The asteroid, named 2006 QQ23, is twice the size of London’s Shard. A “potentially hazardous” asteroid is one that could cause “significant regional damage” if it slams into Earth, sparking worry on social media. However scientists insist 2006 QQ23 will pass the planet without impacting, and will be further away than the Moon.
A previous asteroid is believed to have been responsible for the Cretaceous–Paleogene extinction event 66 million years ago, which wiped out the dinosaurs.
NASA predicts the asteroid will be about 5 million miles from Earth as it passes.
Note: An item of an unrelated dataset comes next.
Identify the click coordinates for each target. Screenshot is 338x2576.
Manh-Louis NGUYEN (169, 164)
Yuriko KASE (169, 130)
Speaking to ABC News Lindley Johnson, a NASA Planetary Defence Officer, described this as “just barely into the zone that we start to keep closer track of these objects”.
He added: “There’s nothing really special about this.
“We have objects, asteroids of this seize that pass within 5 million miles of the earth six, seven times out of the year.
“The bottom line is this happens all the time, which people don’t realise.”
A larger asteroid, believed to be around 1,700 foot long, is expected to pass Earth later in the year.
It is expected to shoot by on September 14, coming within 3.5 million miles of the planet.
NASA Administrator Jim Bridenstine has previously warned about the dangers of an asteroid collision.
Whilst no collision is predicted over the next 100 years he warned it couldn’t be completely ruled out.
Mr Bridenstein commented: “We have to make sure that people understand that this is not about Hollywood, it’s not about the movies.
“This is about ultimately protecting the only planet we know, right now, to host life – and that is the planet Earth.”